Une véritable boucherie narrative
Pour tout amoureux de récit historique ou mythologique, le visionnage est un calvaire. Nolan charcute le texte original sans aucun état d’âme. Il réécrit les chronologies, fait disparaître des étapes majeures du voyage et dévisage la substance même du mythe pour la plier à sa propre formule. On repassera pour la "relecture moderne" : c'est surtout du mépris pour l'œuvre de base.
L'erreur du film unique
Vouloir caser dix ans de guerre de Troie et dix ans de perdition en mer dans un seul métrage de 2h52, c'était condamner le rythme d'entrée. Le récit est un sprint permanent. Tout est survolé, précipité, géré comme une vulgaires liste de courses visuelle. Il fallait un diptyque ! Deux films de 2h30 auraient enfin laissé le temps à l'histoire de respirer, d'installer la fatigue d'Ulysse et le poids des années. Là, tout glisse sur nous sans jamais nous toucher.
Les "Avengers" hollywoodien
Côté casting, c'est l'overdose de stars.

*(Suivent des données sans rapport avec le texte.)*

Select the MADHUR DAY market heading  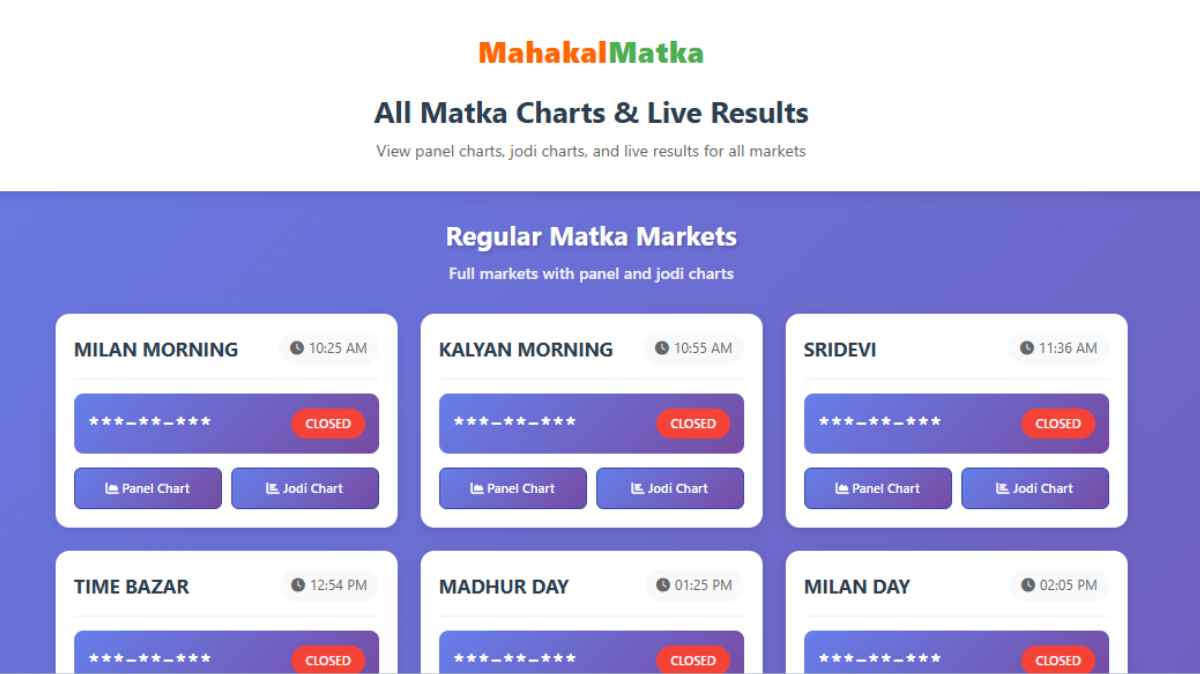[x=504, y=587]
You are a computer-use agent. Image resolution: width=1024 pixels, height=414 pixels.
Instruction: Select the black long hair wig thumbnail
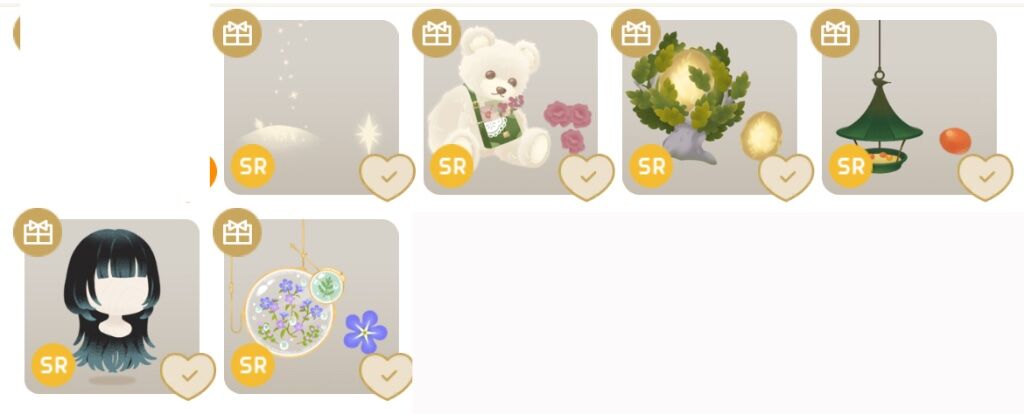tap(112, 306)
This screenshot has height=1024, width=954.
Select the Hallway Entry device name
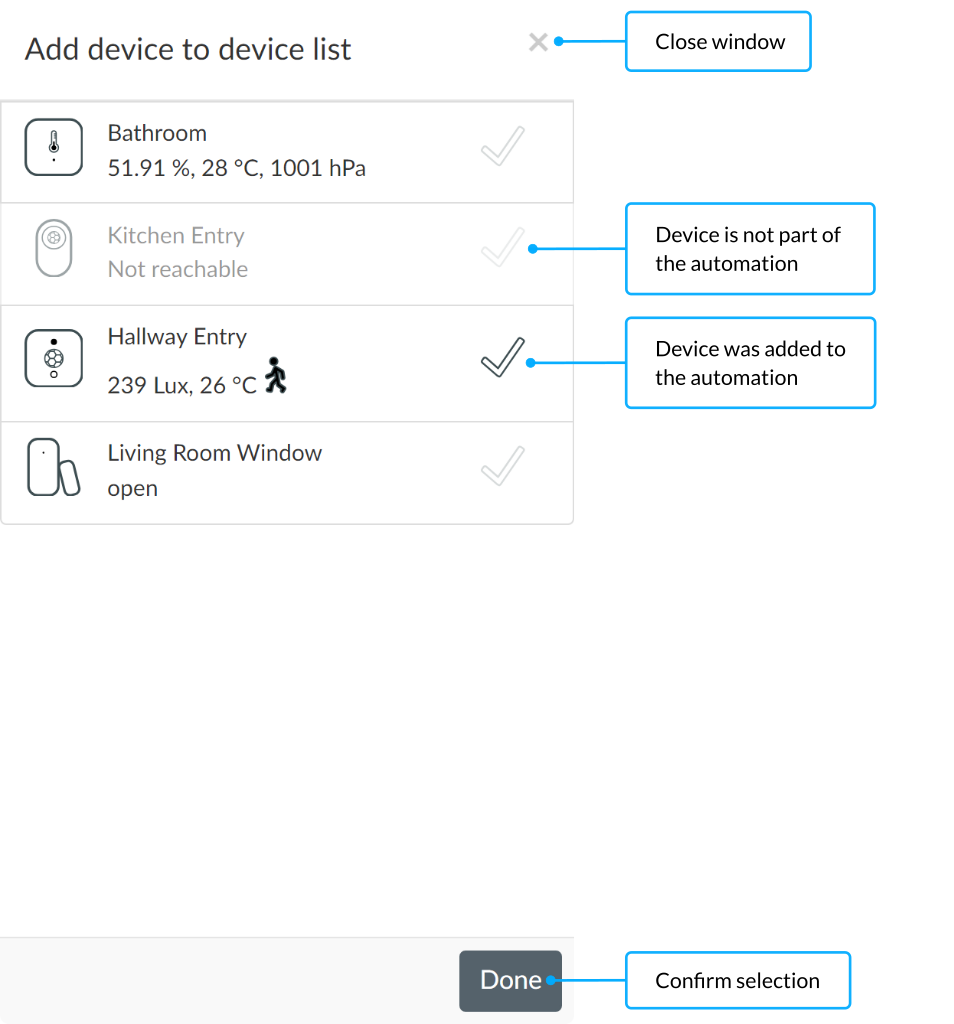click(177, 337)
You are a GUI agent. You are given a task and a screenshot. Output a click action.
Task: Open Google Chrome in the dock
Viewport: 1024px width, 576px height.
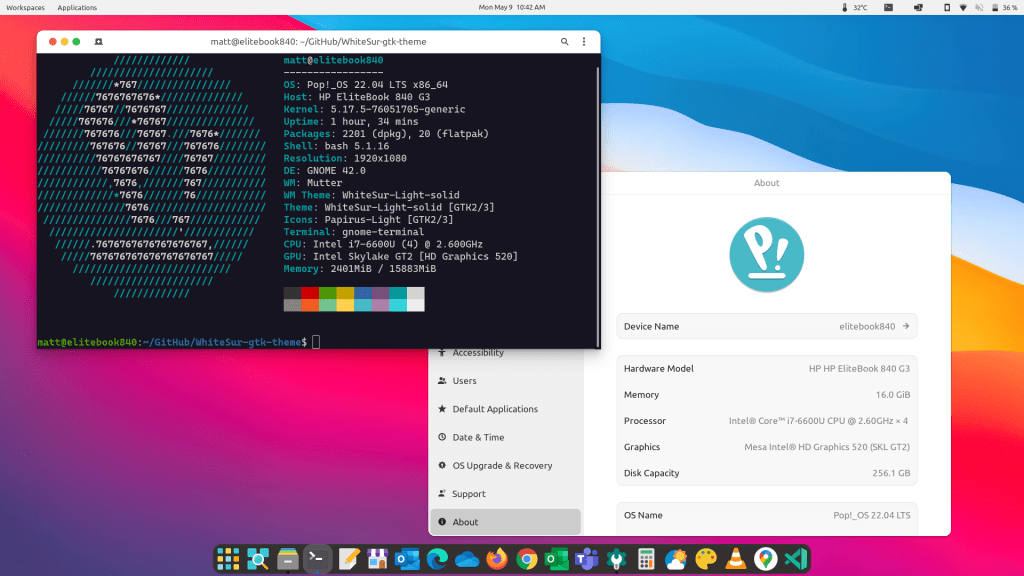point(527,559)
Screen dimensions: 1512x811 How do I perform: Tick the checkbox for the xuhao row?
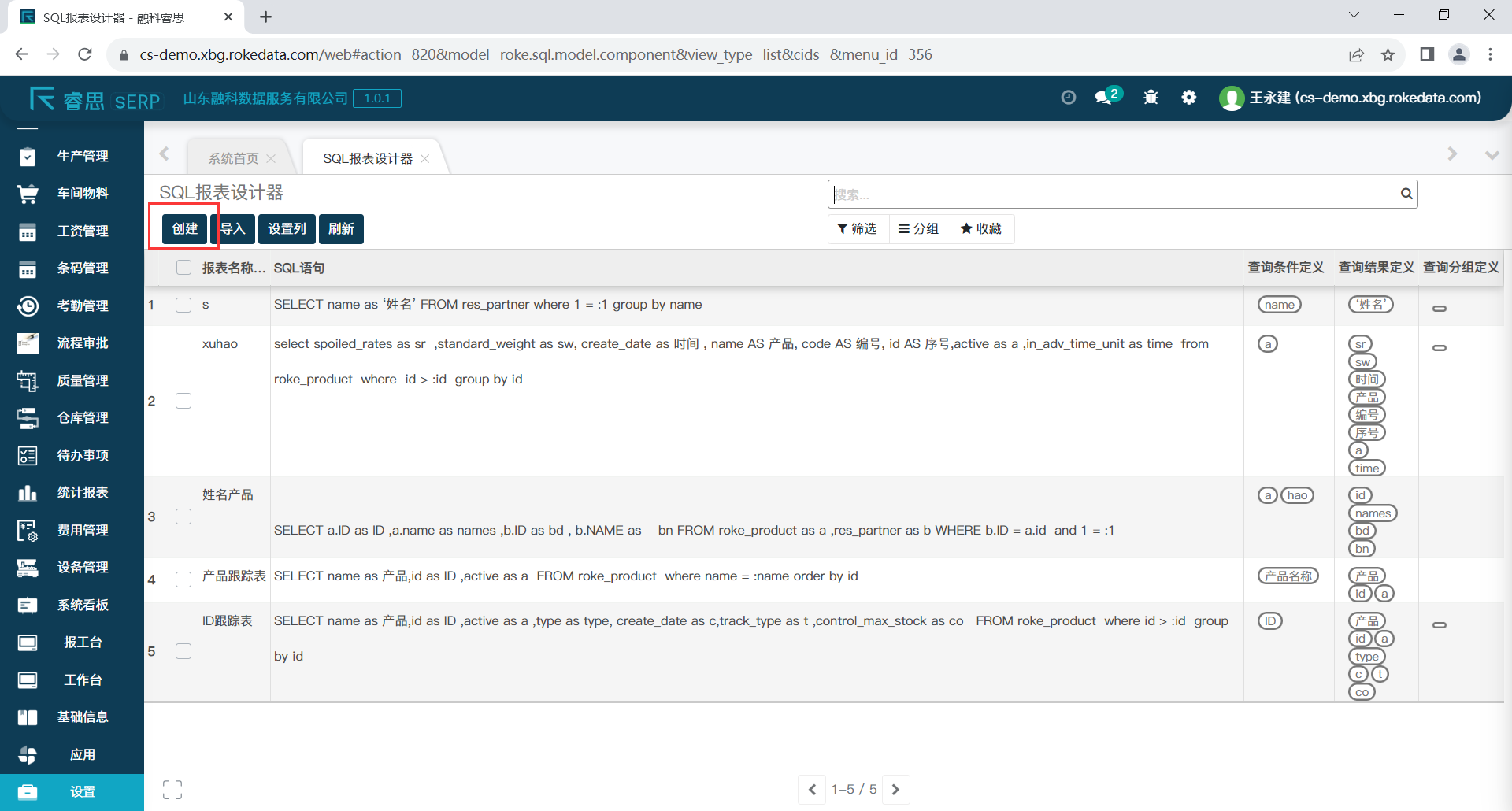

Matt Damon, Tom Holland, Anne Hathaway, Robert Pattinson... On ne voit pas des héros de la Grèce antique, on voit le tapis rouge de Los Angeles parachuté sur des décors de studio. Faire l'impasse sur un casting méditerranéen pour nous coller une brochette de têtes d'affiche américaines ultra-reconnaissables, ça détruit immédiatement toute tentative d'immersion.
Un climax interminable
Le pompon revient à la séquence finale à Ithaque. Au lieu de nous livrer la vengeance nette, brutale et viscérale qu'on attendait tous, Nolan choisit de tout complexifier inutilement. Il sur-analyse l'action, étire le temps au ralenti, colle du montage parallèle inutile et plombe la tension à coup de silences pompeux. Le massacre des prétendants, qui aurait dû être une claque magistrale, devient un tunnel d'effets de style indigeste où l'on finit par regarder sa montre.
Bref, l’Odyssée reste un spectacle visuel impressionnant par moments, ce qui lui évite le naufrage complet. Mais entre son irrespect du matériau d'origine, son casting catalogue et son climax au ralenti qui s'étire en longueur, le film loupe complètement sa cible. Un beau gâchis.